Termites are recognised as the dominant invertebrates in tropical ecosystems and play a wholly beneficial role in the maintenance of these systems. However, since their diet is comprised solely of vegetable material, the economic impact of these usually inconspicuous insects on man-modified environments, such as agro-ecosystems, is substantial. Identifying termites is notoriously difficult and sound taxonomic work, enabling accurate identification, is of prime importance, not only for devising control measures of pests, but also as the foundation of all ecological research. Contact: Vivienne Uys, +27 (0)12 808 8285
Taxonomic research at the South African National Collection of
Insects has a proud legacy. Following the restructuring of the former Division
of Entomology in 1957, resulting in the Plant Protection Research Institute, Dr
W.G.H. (Bill) Coaton, initiated the National Survey of Isoptera in 1958. This
survey, which spanned a period of over 20 years, is the most extensive and
comprehensive survey ever undertaken for any order of insect anywhere in the
world.

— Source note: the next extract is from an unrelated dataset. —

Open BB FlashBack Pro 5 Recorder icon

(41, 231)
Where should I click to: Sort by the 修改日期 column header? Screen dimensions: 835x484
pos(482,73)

Almost every quarter degree square of southern Africa (excluding
Botswana) was systematically sampled. The result is a world-renowned collection
with over 35 000 colony samples. Dr Coaton published numerous taxonomic papers
and described 22 new taxa. In addition to this collection, a world catalogue of
termites and a comprehensive reprint library is housed at the SANC.
Mrs Vivienne Uys is presently the termite taxonomist and curator
of this collection.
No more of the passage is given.